WHAT IS NEEDED
Exactly the lines from the one containing "The width and height of the screenshot is (267, 445)." through the one containing "Task: Open the Position" in the listing below are to be copied, with the pictures left out.

────────

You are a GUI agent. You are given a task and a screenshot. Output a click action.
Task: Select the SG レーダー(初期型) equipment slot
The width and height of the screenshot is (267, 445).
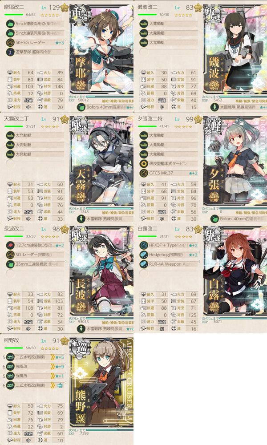click(x=36, y=255)
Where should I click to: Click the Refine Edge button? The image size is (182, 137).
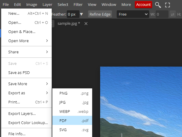pos(100,14)
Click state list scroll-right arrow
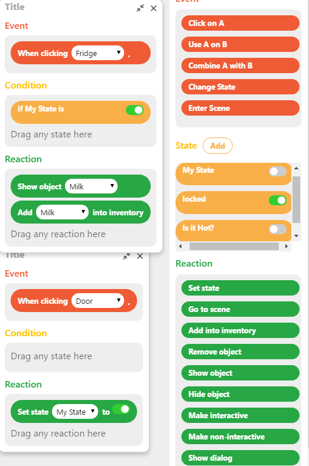The width and height of the screenshot is (309, 466). coord(287,246)
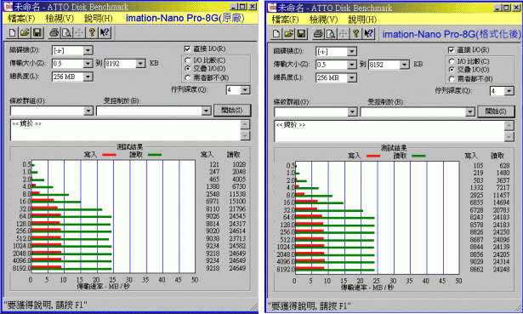Click the context help arrow icon in left window
Screen dimensions: 523x314
click(x=105, y=32)
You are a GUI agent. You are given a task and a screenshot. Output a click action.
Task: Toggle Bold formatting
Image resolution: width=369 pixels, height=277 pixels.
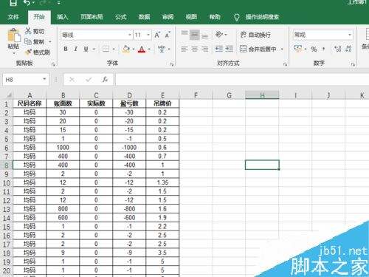pos(66,49)
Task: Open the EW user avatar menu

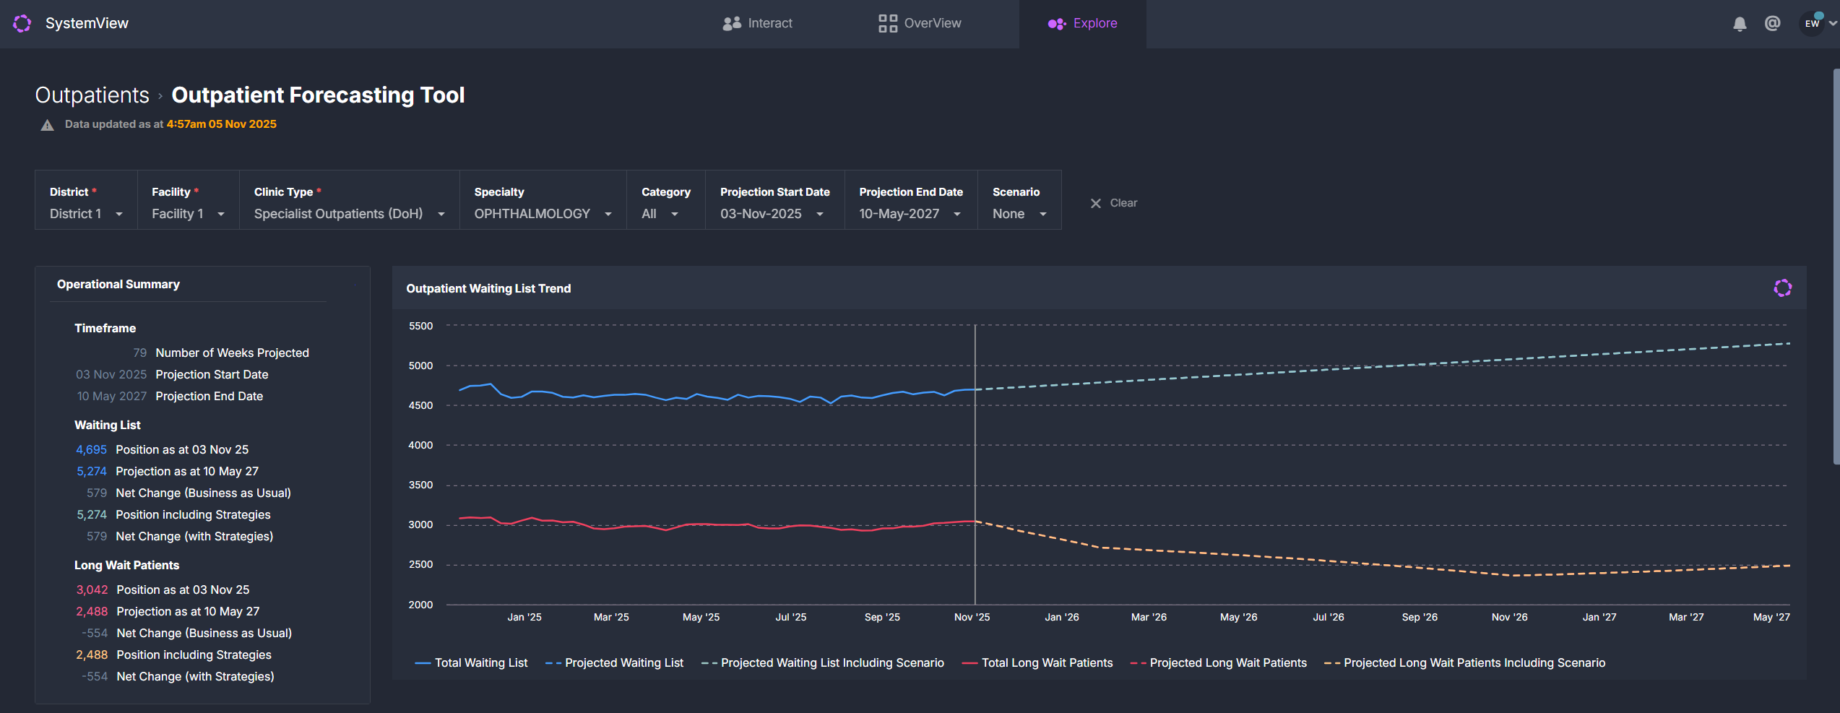Action: point(1812,24)
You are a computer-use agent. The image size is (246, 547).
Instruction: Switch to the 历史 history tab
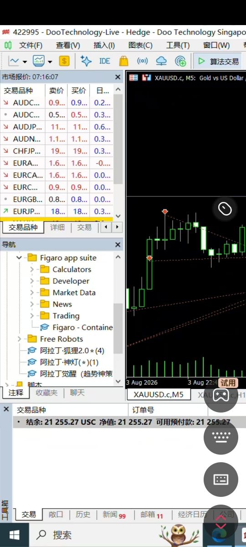[x=83, y=514]
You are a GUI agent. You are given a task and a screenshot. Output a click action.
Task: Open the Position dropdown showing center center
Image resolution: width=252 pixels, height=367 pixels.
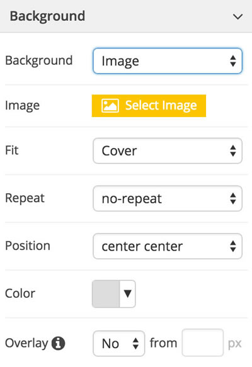tap(168, 246)
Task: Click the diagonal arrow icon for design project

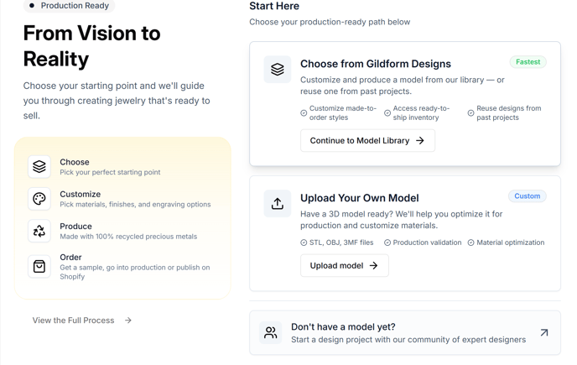Action: [544, 332]
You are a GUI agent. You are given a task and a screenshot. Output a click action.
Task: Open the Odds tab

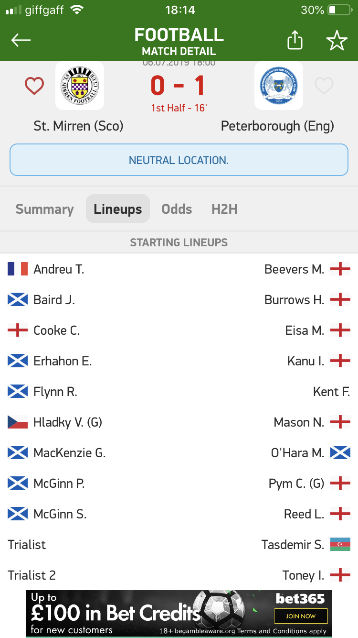pos(177,209)
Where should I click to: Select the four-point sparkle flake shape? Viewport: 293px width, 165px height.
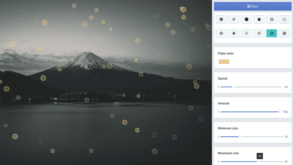point(234,33)
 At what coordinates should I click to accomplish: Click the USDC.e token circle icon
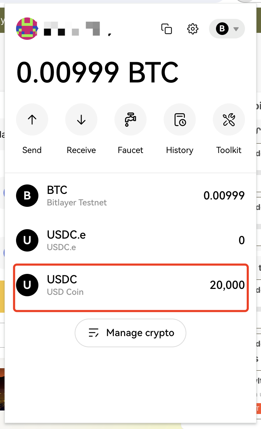[27, 240]
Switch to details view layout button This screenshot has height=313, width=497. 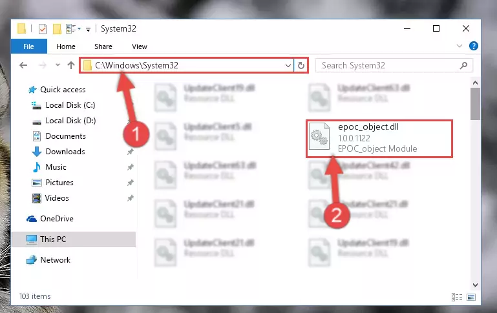click(457, 297)
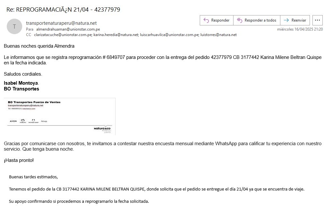Select sender address transportenaturaperu@natura.net in header
Screen dimensions: 325x206
click(x=61, y=23)
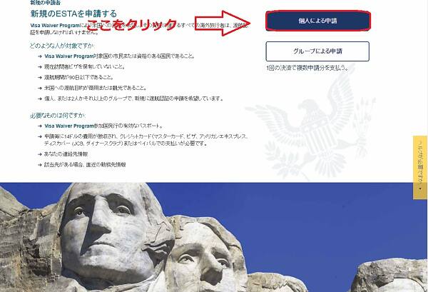This screenshot has width=428, height=292.
Task: Click the 個人による申請 button
Action: coord(317,21)
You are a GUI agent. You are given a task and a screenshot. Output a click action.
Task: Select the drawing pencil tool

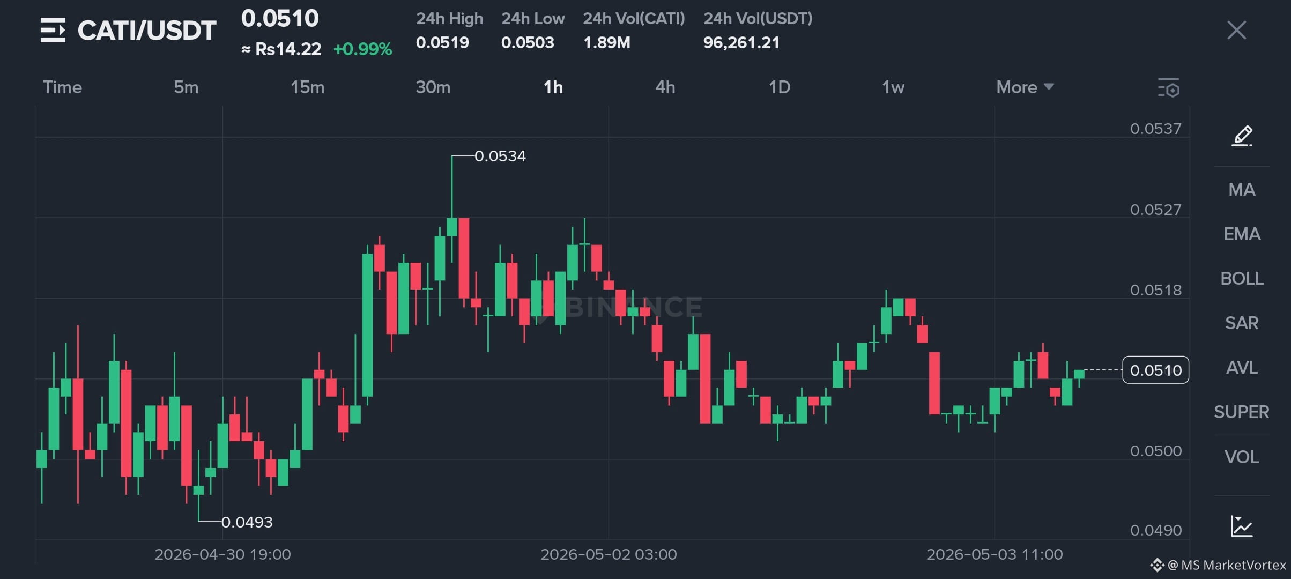1242,136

────────

EXERCISE OUTPUT
The width and height of the screenshot is (267, 445).
click(x=36, y=255)
Where should I click to: Click the Refine Edge button? The image size is (182, 137).
pos(100,14)
Click state list scroll-right arrow
The width and height of the screenshot is (309, 466). coord(287,246)
Click the context help arrow icon in left window
Screen dimensions: 523x314
click(x=105, y=32)
You are a GUI agent. You are given a task and a screenshot. Output a click action.
Task: Toggle Bold formatting
Image resolution: width=369 pixels, height=277 pixels.
pos(66,49)
Task: Open the EW user avatar menu

Action: point(1812,24)
You are a computer-use agent. The image size is (246, 547).
Instruction: Switch to the 历史 history tab
[x=83, y=514]
You are a GUI agent. You are given a task and a screenshot. Output a click action.
Task: Open the Position dropdown showing center center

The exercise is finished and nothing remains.